The peculiarities of the knowledge domain of such a task often requires the implementation of custom code to handle certain tasks. The expressivity of the Python language, combined with its vast ecosystem of packages to handle almost any task imaginable, made it the best tool for the job, among the alternatives considered. Also, the high development productity which is possible with Python cannot be matched by any other solution.
Our challenge started with the the parsing of approximately 1.2 million legal case reports in html format scraped from the Brazilian Supreme Court website. For this stage urllib2 and Beautiful Soup were the main tools. The documents were parsed, segmented and stored in multiple tables of a MariaDb database.

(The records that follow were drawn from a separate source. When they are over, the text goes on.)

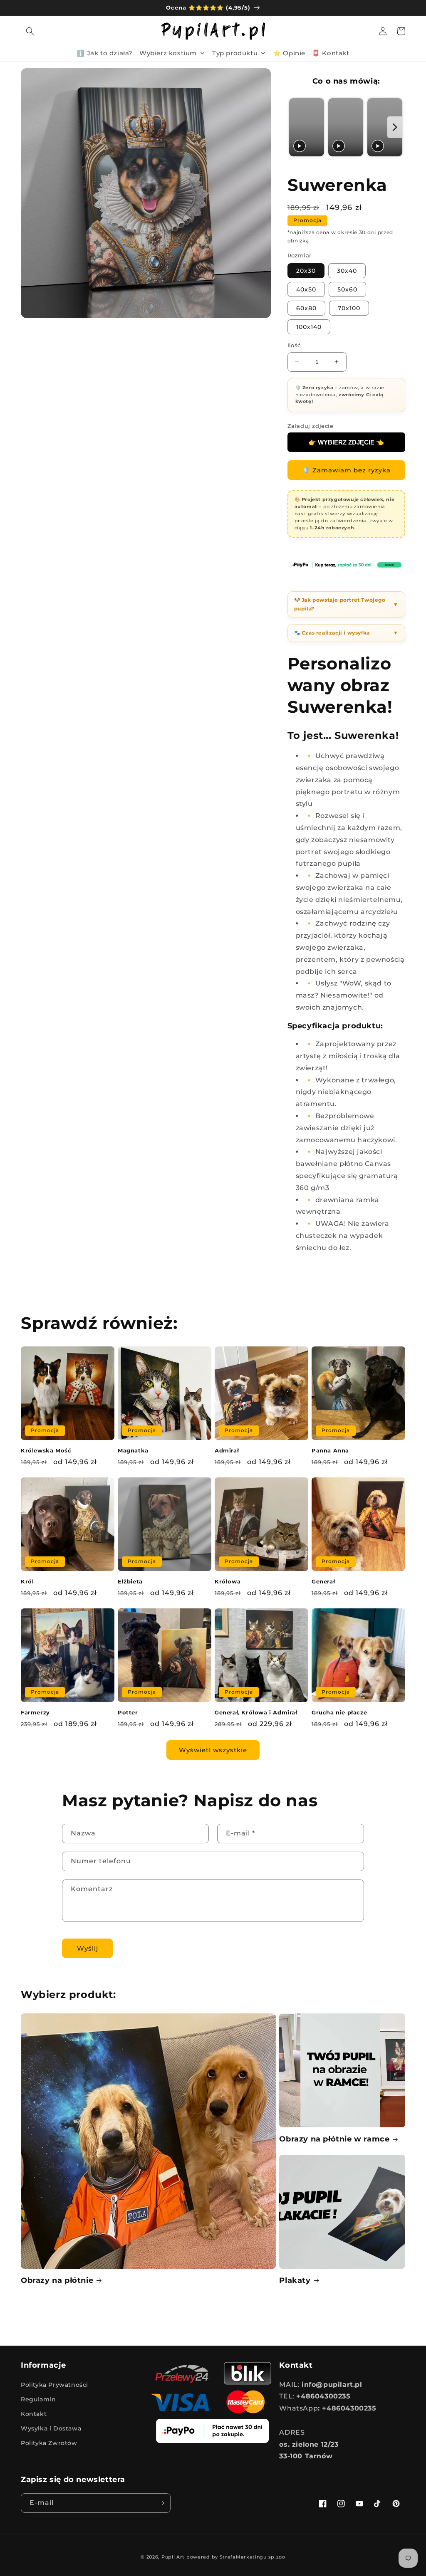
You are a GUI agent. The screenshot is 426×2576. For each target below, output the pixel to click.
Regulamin (38, 2399)
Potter (128, 1712)
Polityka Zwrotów (49, 2443)
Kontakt (34, 2414)
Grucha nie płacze (339, 1712)
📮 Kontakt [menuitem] (330, 53)
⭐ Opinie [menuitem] (289, 53)
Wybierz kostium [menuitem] (168, 53)
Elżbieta (130, 1581)
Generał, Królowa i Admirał (256, 1712)
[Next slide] (394, 127)
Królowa (227, 1581)
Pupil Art (173, 2557)
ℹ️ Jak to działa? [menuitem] (105, 53)
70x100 (349, 308)
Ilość (294, 345)
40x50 (306, 289)
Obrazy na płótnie (57, 2280)
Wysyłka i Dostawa (51, 2428)
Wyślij (87, 1948)
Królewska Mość (46, 1450)
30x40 (347, 270)
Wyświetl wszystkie (213, 1750)
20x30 (306, 270)
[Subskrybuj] (161, 2503)
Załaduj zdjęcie (310, 425)
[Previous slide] (296, 127)
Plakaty (294, 2280)
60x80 (306, 308)
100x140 (309, 327)
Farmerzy (35, 1712)
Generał (323, 1581)
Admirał (227, 1450)
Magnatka (133, 1450)
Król (27, 1581)
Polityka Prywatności (54, 2384)
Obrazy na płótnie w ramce (334, 2139)
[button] (30, 31)
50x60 (347, 289)
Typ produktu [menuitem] (235, 53)
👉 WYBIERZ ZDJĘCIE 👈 (346, 442)
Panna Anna (330, 1450)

The next big problem was to extract specific information from the yet larger collection of text fragments derived from the original documents. Information like names, dates, locations, legal citations, etc. Such bits would form the base of the quantitative analysis yet to come. Here, the main tools were the the re module, and the MySQLdb module, as we took advantage of the ability of MySQLdb to pipe highly optimized "raw" SQL queries to the MariaDb server. In fact, the lightness of the MySQLdb module allowed us to develop, almost seamlessly, both in Python and SQL, keeping heavier data reorganizations tasks in the database, therefore maintaining the performance of our Python pipelines.
Another branch of our analysis, which is still in development, is the application of natural language processing techniques to try to elicit and "understand" the "meaning" of some portions of the texts. For that we intend to make heavy use of tools such as the Natural Language Toolkit (NLTK) and full text search engines such as Sphinxsearch, which has a Python API and is integrated into MAriaDb.
On the visualization side, Python shined again. We have barely scratched the possibilities available for constructing visualizations programatically from Python. We've been using Matplotlib for all summary plots of the data, such as line plots, histograms etc. Location specific data was visualized using the xml.dom.minidom module to generate KML files. A large portion of the visualizations also involved building graphs (networks) to connect various informations pieces extracted from the texts. Due to the size and complexity of our dataset, graphs with hundreds of thousand (and sometimes many more) nodes were common and were handled without trouble by the NetworkX package and visualized interactively from Ubigraph, controlled via XMLRPC from Python.
In this talk we intend to give details about the main challenges we've had overcome by the use of Python tools; discuss the most useful tools applied; show some of the resulting visualizations and discuss future directions for the project, which aim to make use of a even larger array of Python tools for text mining, data analysis and visualization.